Billy the Kid is one of the most famous outlaws of the Old West. But his story has mostly been exaggerated. For at least part of the time he was actually a deputized lawman. And he may have been granted a pardon by the Governor of New Mexico in exchange for cooperating with law enforcement.
William McCarty, aka Henry McCarty, aka Henry Antrim, aka William H Bonney, aka Billy the Kid
Not much is known about the early life of Billy the Kid. He always told people that he had been born in New York, and this is confirmed by a birth record of "William Henry McCarty" on September 17, 1859. His mother's name was Catherine, who arrived in the US from Ireland with her husband Patrick McCarty. In 1864, Patrick McCarty died, and Catherine shortly later moved in with (and later married) a man named William Antrim. To avoid confusion with the two "Williams", the young boy William began to be referred to by his middle name, "Henry".
In 1870, Catherine, Antrim, young Henry and his younger half-brother Joseph moved to Kansas. When Catherine was diagnosed with tuberculosis, the family moved to Colorado and then to Silver City, New Mexico, where they hoped the hot dry weather would help her health. But in 1874, Catherine died, and William Antrim placed the two boys in foster care and departed for Arizona.
Left to fend for himself, young Henry McCarty fell in with a local desperado called Sombrero Jack, and made a living by petty theft. When Henry was caught with a bundle of stolen laundry, he was arrested, but escaped by climbing up the jail's chimney, and ran to one of his former foster families, who gave him some money and put him on a stagecoach to Arizona. There, Henry, about 16 years old, was taken in by another outlaw, a thief named John Mackie. They made a living by stealing horses from the nearby US Army outpost.
In August 1877, Henry McCarty, now using the name "Henry Antrim" and already known, from his short stature and slight build, as "The Kid", got into a fight with a local blacksmith named Windy Cahill, managed to pull out his pistol, and shot him. Now facing murder charges, the teen fled to New Mexico. There, he was taken in by a group of ruffians who called themselves "The Boys", and moved along with them to Lincoln County.
At this time, Lincoln County was run, in the absence of any effective government or law enforcement, by a man named James Dolan, an Irishman who owned the only store in the county (and controlled most of the other businesses as well), hired and fired sheriffs as if they were employees, and, on the side, did some work as a cattle rustler and horse thief.
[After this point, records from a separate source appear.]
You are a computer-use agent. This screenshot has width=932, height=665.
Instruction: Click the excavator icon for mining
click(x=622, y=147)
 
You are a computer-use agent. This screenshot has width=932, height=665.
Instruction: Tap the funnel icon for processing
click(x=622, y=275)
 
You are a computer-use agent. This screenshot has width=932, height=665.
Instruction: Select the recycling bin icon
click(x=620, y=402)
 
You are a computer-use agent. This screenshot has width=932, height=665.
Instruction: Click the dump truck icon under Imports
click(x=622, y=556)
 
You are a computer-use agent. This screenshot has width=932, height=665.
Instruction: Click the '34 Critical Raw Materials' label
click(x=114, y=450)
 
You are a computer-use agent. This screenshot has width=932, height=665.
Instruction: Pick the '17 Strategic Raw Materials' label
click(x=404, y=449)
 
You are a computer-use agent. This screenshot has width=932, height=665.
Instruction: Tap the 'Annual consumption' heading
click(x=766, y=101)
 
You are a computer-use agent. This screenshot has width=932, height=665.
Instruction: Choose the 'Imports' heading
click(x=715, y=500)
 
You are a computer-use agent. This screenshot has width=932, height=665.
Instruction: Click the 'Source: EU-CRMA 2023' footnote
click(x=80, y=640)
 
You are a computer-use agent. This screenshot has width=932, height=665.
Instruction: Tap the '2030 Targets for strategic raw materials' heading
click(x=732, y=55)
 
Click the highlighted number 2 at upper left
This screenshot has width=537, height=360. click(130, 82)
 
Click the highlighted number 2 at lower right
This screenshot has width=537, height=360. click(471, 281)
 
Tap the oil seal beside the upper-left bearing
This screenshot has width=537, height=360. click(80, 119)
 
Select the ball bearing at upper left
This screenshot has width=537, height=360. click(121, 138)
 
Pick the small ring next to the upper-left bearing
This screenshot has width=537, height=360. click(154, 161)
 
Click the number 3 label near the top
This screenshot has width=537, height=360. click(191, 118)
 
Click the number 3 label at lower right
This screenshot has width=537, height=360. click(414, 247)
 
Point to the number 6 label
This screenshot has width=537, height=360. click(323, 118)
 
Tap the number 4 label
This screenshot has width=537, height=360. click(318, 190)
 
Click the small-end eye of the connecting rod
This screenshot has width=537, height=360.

At about the same time as young Henry Antrim and "The Boys" arrived (to work for Dolan and his syndicate), a British immigrant named John Tunstall arrived in town, with a sum of money he had brought from England. Tunstall's intention was to open his own businesses and eventually take over the de facto county government from Dolan. It was the beginning of what became known as "The Lincoln County War".
Although "The Boys" were working for Dolan, Henry Antrim had a falling out with them, and left to join Tunstall as a ranch hand. It was at this time that Henry Antrim began using the name "William Henry Bonney". Given that both camps were surrounding themselves with hired gunslingers, an armed conflict was inevitable. It came on February 18, 1878, when an armed posse, deputized by Dolan's appointed Sheriff William Brady, met with Tunstall on the road and, without warning, shot him off his horse. The next day, the local Constable, Richard Brewer, deputized Bonney and other members of the Tunstall gang, and issued an arrest warrant for the Dolan gang members who had killed Tunstall. For the next two years, the Lincoln County War was now an actual war, with two gangs of armed thugs each acting in the name of the law. After Turnstall's death, his supporters became known as "The Regulators", and William Bonney took over leadership, and became widely known as "Billy the Kid". In a long series of raids, gunfights and ambushes, 22 men on both sides were killed, including Sheriff Brady.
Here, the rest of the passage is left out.